Возле часовни к самому лесу, срастаясь с пим, огромный прислонялся
парк. Он назывался Кряжов сад - по имени владельца, купца Кряжова, некогда
воронежского городского головы, человека ничем не примечательного, тем лишь
разве, что пока ходил в головах, всячески препятствовал устройству
водопровода в Воронеже, Но парк был прекрасный, со старыми липовыми,
березовыми, дубовыми аллеями, со множеством птиц и таких непроходимых
дебрей, что и хорошему лесу так впору.
Несколько домишек, "флигарьков", разбросанных среди деревьев, сдавались
под дачи. В девяностых и десятых годах тут проводили лето известные
воронежские писательницы В. И. Дмитриева и Е. М. Милицына. Еще, помнится,
какие-то важные дамы под белыми зонтиками и господа в чесучовых пиджаках
гуляли по заросшим аллеям старого парка. Но больше других врезался в память
немец. Он был художник, часто приезжал в Кряжовские дачи, усаживался перед
парком на зеленом выгоне со своим трехногим мольбертом и писал этюды:
церковную ограду с тремя соснами, часовню, далекие деревенские избы, за
которыми синели леса и крохотным пятнышком белела колокольня Толшевского
монастыря.
Одну из своих картин он подарил отцу, и она долго висела у нас в доме.

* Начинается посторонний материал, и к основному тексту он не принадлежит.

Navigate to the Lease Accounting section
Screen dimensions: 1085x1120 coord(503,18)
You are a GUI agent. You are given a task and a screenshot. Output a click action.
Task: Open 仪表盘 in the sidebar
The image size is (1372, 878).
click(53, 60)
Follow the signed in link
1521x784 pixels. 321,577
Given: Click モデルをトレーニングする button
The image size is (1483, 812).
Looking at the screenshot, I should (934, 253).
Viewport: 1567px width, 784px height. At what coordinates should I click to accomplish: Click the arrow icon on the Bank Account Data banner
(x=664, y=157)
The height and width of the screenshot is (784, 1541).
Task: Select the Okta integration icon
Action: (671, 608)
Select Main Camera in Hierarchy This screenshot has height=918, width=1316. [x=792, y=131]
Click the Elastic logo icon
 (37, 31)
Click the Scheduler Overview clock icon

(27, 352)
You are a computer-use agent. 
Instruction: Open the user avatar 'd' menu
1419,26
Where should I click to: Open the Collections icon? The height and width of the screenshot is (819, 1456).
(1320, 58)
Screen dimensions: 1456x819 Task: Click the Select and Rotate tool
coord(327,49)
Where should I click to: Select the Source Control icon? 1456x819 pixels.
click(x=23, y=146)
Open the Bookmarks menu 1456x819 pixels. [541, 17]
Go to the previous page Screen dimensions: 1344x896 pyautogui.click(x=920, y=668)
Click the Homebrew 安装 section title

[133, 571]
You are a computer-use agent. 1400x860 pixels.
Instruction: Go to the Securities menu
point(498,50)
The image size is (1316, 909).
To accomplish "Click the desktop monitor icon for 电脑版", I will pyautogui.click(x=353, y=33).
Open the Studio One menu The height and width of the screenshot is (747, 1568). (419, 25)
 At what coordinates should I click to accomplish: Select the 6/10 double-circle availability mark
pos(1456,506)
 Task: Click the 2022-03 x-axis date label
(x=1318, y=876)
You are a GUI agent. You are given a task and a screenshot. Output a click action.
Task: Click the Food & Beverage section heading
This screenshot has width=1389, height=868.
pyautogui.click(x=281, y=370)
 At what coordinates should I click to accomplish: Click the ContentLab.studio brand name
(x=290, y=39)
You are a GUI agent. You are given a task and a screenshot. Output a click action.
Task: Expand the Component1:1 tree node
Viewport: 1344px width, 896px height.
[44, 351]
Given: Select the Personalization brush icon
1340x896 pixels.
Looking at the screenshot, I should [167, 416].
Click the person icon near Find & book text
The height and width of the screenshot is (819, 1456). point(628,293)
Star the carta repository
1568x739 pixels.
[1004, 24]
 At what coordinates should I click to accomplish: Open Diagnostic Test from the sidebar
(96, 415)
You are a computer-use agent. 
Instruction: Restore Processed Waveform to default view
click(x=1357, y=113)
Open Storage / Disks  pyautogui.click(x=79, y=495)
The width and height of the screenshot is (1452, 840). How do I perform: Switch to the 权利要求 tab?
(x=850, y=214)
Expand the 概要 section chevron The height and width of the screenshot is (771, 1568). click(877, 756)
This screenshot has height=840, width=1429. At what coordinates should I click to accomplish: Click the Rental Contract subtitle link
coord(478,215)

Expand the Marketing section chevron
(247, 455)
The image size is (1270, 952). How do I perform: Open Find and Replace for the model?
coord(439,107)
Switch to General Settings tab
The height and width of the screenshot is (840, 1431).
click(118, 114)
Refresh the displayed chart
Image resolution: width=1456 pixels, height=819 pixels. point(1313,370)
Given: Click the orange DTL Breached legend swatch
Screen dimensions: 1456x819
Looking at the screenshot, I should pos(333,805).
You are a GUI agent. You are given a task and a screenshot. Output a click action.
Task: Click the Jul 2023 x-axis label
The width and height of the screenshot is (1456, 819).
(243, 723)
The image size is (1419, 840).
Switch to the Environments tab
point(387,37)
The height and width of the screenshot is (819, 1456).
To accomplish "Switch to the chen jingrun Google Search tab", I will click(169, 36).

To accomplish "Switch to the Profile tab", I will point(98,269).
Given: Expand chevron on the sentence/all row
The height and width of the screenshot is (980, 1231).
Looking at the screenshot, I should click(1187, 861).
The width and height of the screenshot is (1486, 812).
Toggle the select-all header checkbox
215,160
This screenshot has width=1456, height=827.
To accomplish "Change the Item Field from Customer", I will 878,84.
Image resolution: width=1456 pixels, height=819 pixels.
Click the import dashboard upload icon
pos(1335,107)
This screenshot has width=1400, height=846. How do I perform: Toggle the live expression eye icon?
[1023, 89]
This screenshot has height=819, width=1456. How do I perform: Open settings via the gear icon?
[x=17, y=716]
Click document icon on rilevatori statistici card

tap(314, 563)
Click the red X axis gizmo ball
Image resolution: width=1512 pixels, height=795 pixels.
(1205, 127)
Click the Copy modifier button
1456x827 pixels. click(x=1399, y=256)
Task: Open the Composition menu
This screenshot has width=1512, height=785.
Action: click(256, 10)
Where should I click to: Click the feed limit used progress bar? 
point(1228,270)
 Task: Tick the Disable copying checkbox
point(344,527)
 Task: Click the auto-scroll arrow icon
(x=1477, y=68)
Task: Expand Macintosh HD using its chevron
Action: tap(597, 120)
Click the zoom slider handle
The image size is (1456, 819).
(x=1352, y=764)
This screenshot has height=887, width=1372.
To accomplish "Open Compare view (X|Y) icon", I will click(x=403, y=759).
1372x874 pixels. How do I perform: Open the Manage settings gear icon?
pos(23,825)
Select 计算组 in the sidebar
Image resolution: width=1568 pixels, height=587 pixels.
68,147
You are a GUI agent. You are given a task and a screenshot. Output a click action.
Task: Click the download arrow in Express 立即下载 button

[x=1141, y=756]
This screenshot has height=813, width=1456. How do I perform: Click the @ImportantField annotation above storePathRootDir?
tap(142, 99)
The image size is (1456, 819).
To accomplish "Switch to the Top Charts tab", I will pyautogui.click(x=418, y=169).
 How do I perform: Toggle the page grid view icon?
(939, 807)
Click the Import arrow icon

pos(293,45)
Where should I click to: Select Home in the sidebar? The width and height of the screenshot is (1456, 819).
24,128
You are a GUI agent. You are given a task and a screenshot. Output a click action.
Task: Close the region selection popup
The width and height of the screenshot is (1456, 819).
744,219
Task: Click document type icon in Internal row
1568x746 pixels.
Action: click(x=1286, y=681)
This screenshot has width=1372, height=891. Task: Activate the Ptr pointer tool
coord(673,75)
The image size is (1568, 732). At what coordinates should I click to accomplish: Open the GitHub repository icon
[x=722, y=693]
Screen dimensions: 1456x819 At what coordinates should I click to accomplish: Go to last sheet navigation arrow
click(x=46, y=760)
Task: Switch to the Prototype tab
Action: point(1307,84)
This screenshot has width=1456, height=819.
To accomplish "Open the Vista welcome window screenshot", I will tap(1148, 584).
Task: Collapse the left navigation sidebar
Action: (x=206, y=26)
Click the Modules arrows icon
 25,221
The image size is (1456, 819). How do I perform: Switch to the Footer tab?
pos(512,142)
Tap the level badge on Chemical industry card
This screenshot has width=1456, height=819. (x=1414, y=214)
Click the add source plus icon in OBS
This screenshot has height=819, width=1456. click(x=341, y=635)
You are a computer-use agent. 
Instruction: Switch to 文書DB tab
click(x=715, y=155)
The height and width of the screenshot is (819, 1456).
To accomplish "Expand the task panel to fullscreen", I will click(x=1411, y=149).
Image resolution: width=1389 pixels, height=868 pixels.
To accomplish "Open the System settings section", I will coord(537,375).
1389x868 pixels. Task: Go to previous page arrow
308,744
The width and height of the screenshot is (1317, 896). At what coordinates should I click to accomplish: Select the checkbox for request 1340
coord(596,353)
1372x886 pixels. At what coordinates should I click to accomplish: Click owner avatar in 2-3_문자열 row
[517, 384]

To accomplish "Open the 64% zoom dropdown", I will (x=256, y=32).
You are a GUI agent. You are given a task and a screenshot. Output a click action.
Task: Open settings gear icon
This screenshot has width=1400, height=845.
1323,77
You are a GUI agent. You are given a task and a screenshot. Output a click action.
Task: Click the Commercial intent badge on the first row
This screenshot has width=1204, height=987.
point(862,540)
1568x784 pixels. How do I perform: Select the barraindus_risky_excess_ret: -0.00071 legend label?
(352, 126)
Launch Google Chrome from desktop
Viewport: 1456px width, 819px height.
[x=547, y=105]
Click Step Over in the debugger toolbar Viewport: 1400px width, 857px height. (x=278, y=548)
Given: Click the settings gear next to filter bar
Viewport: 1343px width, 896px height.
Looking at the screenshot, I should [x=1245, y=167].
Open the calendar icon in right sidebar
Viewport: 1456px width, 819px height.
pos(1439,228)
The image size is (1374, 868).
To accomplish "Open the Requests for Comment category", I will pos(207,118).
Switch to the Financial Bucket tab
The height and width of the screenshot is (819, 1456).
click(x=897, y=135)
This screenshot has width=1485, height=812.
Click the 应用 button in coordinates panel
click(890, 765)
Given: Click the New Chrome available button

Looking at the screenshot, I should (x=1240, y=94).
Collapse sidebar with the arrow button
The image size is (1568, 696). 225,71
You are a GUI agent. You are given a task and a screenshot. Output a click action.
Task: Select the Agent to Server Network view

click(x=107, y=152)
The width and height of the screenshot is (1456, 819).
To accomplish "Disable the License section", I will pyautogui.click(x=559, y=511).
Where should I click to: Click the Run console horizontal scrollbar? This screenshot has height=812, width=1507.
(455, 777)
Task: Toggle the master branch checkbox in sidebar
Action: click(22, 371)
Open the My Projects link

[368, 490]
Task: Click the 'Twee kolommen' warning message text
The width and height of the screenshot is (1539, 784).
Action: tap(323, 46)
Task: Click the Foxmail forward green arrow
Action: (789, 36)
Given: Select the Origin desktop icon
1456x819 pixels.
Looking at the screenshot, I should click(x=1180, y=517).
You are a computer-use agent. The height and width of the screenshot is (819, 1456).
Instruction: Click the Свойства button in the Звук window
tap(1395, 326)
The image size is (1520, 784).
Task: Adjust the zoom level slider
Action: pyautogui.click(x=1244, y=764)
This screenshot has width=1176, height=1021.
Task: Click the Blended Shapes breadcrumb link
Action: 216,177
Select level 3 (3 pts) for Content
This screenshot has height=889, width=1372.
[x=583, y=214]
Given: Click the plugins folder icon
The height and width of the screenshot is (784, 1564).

На ней изображались холсты, расстеленные на зеленой мураве выгона, кладбище
и плетневый сарайчик. Все очень плоско и скучно, как мне сейчас кажется и
как, наверно, было на самом деле. Я же почитал его за великого художника и
мне хотелось сделаться тоже художником, - уж так-то великолепны казались его
картины и так удивительно прекрасно его снаряженье - лакированный складной
мольберт, этюдник на ремешке, длинные кисточки с разноцветными черепками...
Звали немца не то Вильгельм Эдуардыч, не то Эдуард Вильгельмович.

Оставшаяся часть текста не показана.